The entries below should be written out again exactly as they stand.

Material shown:
_ _ _

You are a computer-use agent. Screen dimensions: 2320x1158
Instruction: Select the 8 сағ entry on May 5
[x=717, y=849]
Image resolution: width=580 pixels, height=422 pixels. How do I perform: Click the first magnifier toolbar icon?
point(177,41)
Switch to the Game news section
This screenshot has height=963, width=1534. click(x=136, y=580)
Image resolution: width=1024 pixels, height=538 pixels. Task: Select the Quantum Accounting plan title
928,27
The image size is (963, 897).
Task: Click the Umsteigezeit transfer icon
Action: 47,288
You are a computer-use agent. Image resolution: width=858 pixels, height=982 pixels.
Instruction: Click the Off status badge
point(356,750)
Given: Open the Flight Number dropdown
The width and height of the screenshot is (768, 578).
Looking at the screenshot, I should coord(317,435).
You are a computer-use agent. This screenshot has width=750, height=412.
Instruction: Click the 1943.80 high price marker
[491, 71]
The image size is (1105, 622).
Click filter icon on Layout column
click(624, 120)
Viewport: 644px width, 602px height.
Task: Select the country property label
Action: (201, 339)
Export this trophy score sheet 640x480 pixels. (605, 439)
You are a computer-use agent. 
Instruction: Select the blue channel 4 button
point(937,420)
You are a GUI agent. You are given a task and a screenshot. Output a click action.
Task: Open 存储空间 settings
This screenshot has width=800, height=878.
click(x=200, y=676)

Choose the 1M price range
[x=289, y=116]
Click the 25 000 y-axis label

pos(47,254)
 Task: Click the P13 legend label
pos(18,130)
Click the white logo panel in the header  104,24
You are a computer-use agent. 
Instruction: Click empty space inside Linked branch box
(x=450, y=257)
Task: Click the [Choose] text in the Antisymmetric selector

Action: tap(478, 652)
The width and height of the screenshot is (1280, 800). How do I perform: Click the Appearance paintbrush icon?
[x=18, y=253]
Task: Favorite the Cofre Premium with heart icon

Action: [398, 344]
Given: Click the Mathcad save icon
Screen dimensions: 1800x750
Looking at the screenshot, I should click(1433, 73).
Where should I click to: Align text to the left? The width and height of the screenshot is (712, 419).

_ _ _

Task response:
You are a computer-use agent. Screen dimensions: 2320x1158
Instruction: Select the 8 сағ entry on May 5
[x=717, y=849]
Image resolution: width=580 pixels, height=422 pixels. How do I perform: Click the first magnifier toolbar icon?
point(177,41)
Switch to the Game news section
This screenshot has height=963, width=1534. click(x=136, y=580)
Image resolution: width=1024 pixels, height=538 pixels. Task: Select the Quantum Accounting plan title
928,27
The image size is (963, 897).
Task: Click the Umsteigezeit transfer icon
Action: 47,288
You are a computer-use agent. Image resolution: width=858 pixels, height=982 pixels.
Instruction: Click the Off status badge
point(356,750)
Given: Open the Flight Number dropdown
The width and height of the screenshot is (768, 578).
Looking at the screenshot, I should coord(317,435).
You are a computer-use agent. This screenshot has width=750, height=412.
Instruction: Click the 1943.80 high price marker
[491, 71]
The image size is (1105, 622).
Click filter icon on Layout column
click(624, 120)
Viewport: 644px width, 602px height.
Task: Select the country property label
Action: (201, 339)
Export this trophy score sheet 640x480 pixels. (605, 439)
You are a computer-use agent. 
Instruction: Select the blue channel 4 button
point(937,420)
You are a GUI agent. You are given a task and a screenshot. Output a click action.
Task: Open 存储空间 settings
This screenshot has width=800, height=878.
click(x=200, y=676)

Choose the 1M price range
[x=289, y=116]
Click the 25 000 y-axis label

pos(47,254)
 Task: Click the P13 legend label
pos(18,130)
Click the white logo panel in the header  104,24
You are a computer-use agent. 
Instruction: Click empty space inside Linked branch box
(x=450, y=257)
Task: Click the [Choose] text in the Antisymmetric selector

Action: tap(478, 652)
The width and height of the screenshot is (1280, 800). How do I perform: Click the Appearance paintbrush icon?
[x=18, y=253]
Task: Favorite the Cofre Premium with heart icon

Action: [398, 344]
Given: Click the Mathcad save icon
Screen dimensions: 1800x750
Looking at the screenshot, I should click(1433, 73).
Where should I click to: Align text to the left? The width and height of the screenshot is (712, 419).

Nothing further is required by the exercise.